(STATED GOAL 1): Turn the part of the records that opens with the line containing "Given: Focus the" and closes with the line containing "pos(585,28)" into a numbered list, leaving out any blank lines.

(SELECTED PASSAGE):
--- Begin ---

# Recent SOTW Forum platform SW update



## Harri Rautiainen (Jan 24, 2003)

Completed finally today updating vBulletin SW from v.4.0.3 to 4.0.6.
This took (again) more time than expected, a three day ordeal.

"Why am I bothering to go with the newest and latest version?" you may ask.
Sometimes I am asking it myself. I do not go with every "decimal" update, I might skip a few. Yet, these are mainly for the forum security. Every version is patching security holes which have been discovered meanwhile.

Version 4.0.6 won't introduce any new functionality. Vice versa, some wish-list which were added to the previous version may not work right now. This is because I had to revert some templates to be fully compatible with the new version. I will be adding wish-list items by the time.

Thanks for your patience and patronage,


----------



## Bebopking (Mar 3, 2008)

Thanks Harri, you're doing an excellent job!! I love the forum, I learn a lot from it.


----------



## jazzbluescat (Feb 2, 2003)

Thanks Harri. You're much appreciated. [I don't know where you find the time. Thanks again.]


----------



## mascio (Nov 11, 2008)

Harry, it seems it is no longer possible to change pages ( page 1,2,3 ect.) on the main thread board. All i see the first page and there is no way to advance.


----------



## mike_s (Sep 24, 2005)

i am having the same issue.


----------



## LampLight (Jun 22, 2007)

Same here. I look for my posts and only one page of posts is returned, so I can't find my old stuff. Same thing when requesting New Posts.

Sorry Harri. I guess your work is never done. 

Also, most of the emoticons don't display, e.g., the sad face


----------



## Harri Rautiainen (Jan 24, 2003)

--- End ---

(STATED GOAL 2): In the forum post about the software update, which vBulletin version was the forum upgraded to?

(RECORDS SUPPLIED):
--- Begin ---

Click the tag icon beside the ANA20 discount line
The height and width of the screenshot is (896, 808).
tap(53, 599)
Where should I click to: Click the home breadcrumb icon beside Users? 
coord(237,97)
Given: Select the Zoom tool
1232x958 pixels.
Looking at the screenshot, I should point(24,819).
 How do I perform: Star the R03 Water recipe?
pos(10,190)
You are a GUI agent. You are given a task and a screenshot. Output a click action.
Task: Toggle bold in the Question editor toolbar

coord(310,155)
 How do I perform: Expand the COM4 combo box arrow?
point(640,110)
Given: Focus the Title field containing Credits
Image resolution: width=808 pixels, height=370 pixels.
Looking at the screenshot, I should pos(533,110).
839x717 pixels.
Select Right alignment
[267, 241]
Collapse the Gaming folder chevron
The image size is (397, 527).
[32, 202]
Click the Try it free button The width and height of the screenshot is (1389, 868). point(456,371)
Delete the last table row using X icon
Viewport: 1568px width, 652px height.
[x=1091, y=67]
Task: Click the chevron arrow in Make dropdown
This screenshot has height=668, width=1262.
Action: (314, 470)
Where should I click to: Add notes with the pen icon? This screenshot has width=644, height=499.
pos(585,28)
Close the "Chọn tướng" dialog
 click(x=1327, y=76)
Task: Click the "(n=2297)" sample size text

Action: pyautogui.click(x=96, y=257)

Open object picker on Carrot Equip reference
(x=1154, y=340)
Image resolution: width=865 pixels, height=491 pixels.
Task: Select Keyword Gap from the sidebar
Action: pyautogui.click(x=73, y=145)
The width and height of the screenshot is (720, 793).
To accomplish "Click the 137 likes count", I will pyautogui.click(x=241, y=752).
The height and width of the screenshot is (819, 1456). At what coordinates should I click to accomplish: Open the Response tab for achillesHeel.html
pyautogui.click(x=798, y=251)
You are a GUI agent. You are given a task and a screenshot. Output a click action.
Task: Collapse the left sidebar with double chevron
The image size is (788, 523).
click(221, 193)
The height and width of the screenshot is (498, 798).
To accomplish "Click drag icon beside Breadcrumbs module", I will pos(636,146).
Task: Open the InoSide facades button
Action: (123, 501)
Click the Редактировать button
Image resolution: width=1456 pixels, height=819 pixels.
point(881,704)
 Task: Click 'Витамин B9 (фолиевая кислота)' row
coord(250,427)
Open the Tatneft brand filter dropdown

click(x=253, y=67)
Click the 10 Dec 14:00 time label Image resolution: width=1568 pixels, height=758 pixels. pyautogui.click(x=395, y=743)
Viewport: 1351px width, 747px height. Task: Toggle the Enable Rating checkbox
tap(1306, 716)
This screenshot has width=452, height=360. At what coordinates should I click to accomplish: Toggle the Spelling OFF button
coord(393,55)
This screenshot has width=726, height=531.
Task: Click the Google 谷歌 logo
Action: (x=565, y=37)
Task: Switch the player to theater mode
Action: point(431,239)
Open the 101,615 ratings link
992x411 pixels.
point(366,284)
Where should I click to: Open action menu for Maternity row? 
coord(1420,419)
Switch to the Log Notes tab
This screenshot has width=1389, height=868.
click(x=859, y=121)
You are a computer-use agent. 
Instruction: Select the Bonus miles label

--- End ---

(TASK RESPONSE 1):
1. Given: Focus the Title field containing Credits
2. Image resolution: width=808 pixels, height=370 pixels.
3. Looking at the screenshot, I should pos(533,110).
4. 839x717 pixels.
5. Select Right alignment
6. [267, 241]
7. Collapse the Gaming folder chevron
8. The image size is (397, 527).
9. [32, 202]
10. Click the Try it free button The width and height of the screenshot is (1389, 868). point(456,371)
11. Delete the last table row using X icon
12. Viewport: 1568px width, 652px height.
13. [x=1091, y=67]
14. Task: Click the chevron arrow in Make dropdown
15. This screenshot has height=668, width=1262.
16. Action: (314, 470)
17. Where should I click to: Add notes with the pen icon? This screenshot has width=644, height=499.
18. pos(585,28)

(TASK RESPONSE 2): Version 4.0.6.